* DATASET

────────────────

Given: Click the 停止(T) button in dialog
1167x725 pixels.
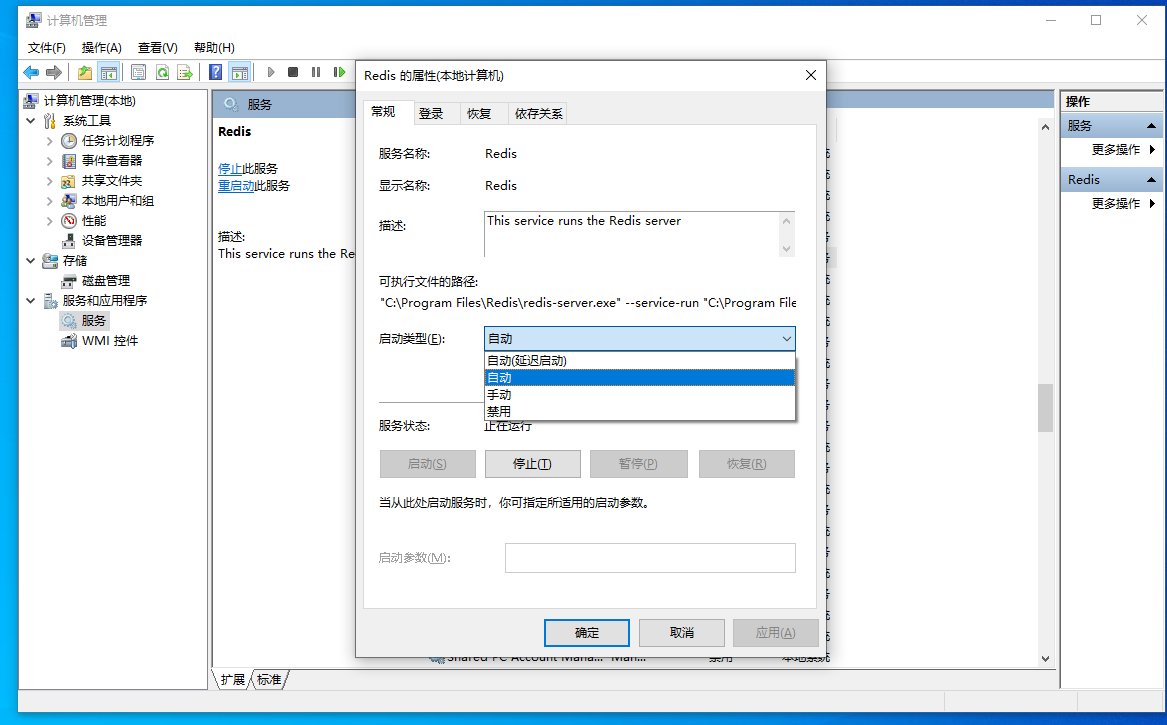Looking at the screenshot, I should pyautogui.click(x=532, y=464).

────────────────

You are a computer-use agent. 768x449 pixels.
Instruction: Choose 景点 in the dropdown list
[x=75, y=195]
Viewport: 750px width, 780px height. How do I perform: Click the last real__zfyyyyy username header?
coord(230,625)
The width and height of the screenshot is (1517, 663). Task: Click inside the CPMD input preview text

────────────────

* AIM OF THE EXERCISE
Rewrite the part of the records that opens with the line containing "Given: Click the 停止(T) button in dialog" and closes with the line containing "Looking at the", putting "window" in place of "dialog" and keeping everything else the same. Leave the pictures out.

* TASK SOLUTION
Given: Click the 停止(T) button in window
1167x725 pixels.
Looking at the screenshot, I should pyautogui.click(x=532, y=464).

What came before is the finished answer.